Mortgage-backed securities (MBS) is a debt obligation representing claims to the cash flows from bundles of mortgages. Most common on a residential property, most MBS are pass-through securities, which means the principal and interest payments every month pass through the issuer to the investor. Having about $9 trillion outstanding, these securities are one of the largest components of the US bond market.

In the United States, most MBS come from the Federal National Mortgage Association (Fannie Mae), the Federal Home Loan Mortgage Corporation (Freddie Mac), and the Government National Mortgage Association (Ginnie Mae). Others are issued by brokerage firms, banks, home builders, and other private entities.

Securities from Ginnie Mae are considered the safest since the US government backs its financial obligations, full faith and credit. However, those sold by Fannie Mae and Freddie Mac do not enjoy the same degree of protection because both are not supported by the US government although they possess special authority to borrow from the US Treasury.

Both Fannie Mae and Freddie Mac only securitize traditional loans adhering to its relatively old school guidelines. The federal government insures or guarantees mortgages from Ginnie Mae, including loans from the Federal Housing Administration and Veterans Affairs.

The Financial Crisis in 2008

The creation of MBS completely revolutionized the housing industry, as well as banking and mortgage business. It is a widely held belief home prices won’t plummet – that belief made consumers incorporate home purchase as the foundation of their financial plans.

Also, speculators used this rationale to generate profit from "flipping". Values of houses have dramatically escalated during the early parts of the 21st century. As a result, many people started to stipulate home values won’t only decline, but it would also continue to increase indefinitely.

Unfortunately, that belief was proven otherwise. Between 2006 and 2008, home prices began to plunge. The rates were not seen since the Great Depression. And as the housing market collapsed, several investors who held such instruments sustained huge losses.

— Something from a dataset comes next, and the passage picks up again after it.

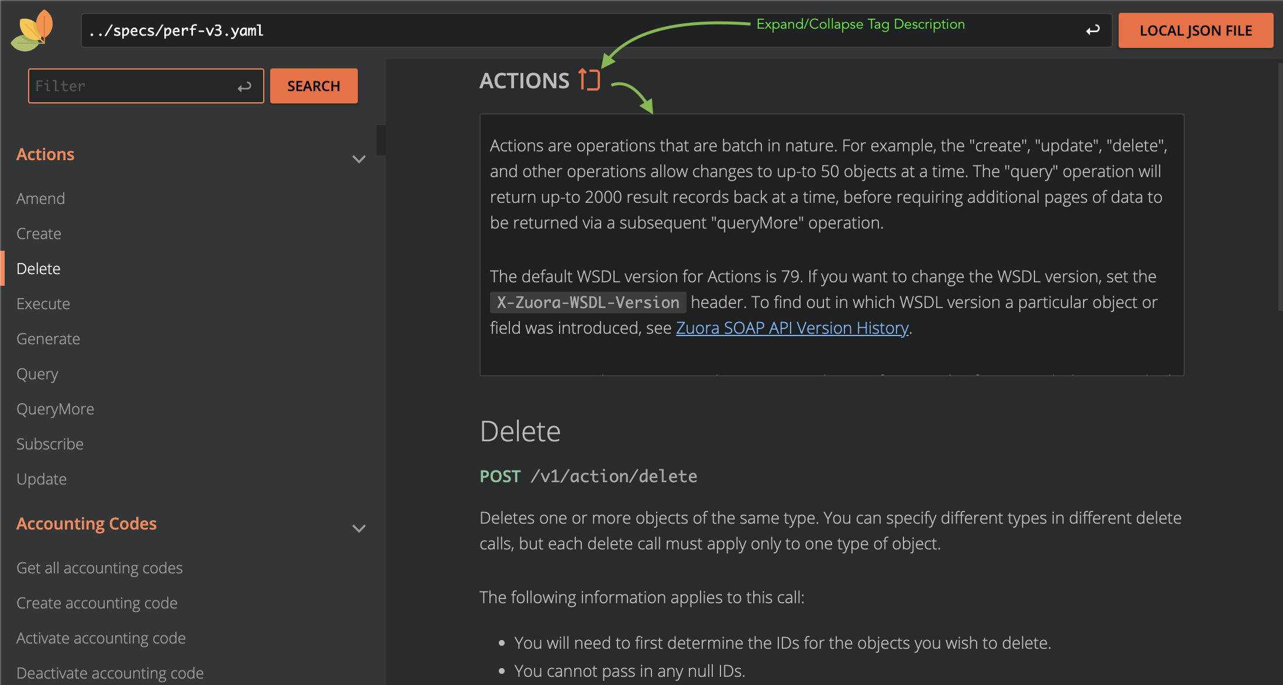
Task: Open the QueryMore endpoint
Action: (55, 409)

Investing in Mortgage-Backed Securities

With ETFs, it is way easier to enter the mortgage-based bond market, which can complement other fixed-income investments. MBS also have a little distinct risk/reward profile compared with other instruments. It can give moderately greater yield, but at the expense of prepayment risk. For instance, an investor decides to purchase a security backed by 30-year mortgages, interest rates can drop and homeowners will seek refinancing. The investor retakes their principal early and needs to reinvest it in securities with a lower yield, making it difficult to determine the actual yield-to-maturity for MBS, which is why they trade at a spread above Treasury yields.

Investing in such securities through an ETF offers certain definite advantages. Normally, purchasing a MBS directly from the issuer will require at least a $10,000 commitment. With exchange-traded funds, a portfolio may be exposed to these securities with a much smaller capital outlay.

But before investing in MBS, do a research about the investment company. An investor may want to know the following: Source of underlying loans, fees charged by the fund, and its weighted average life.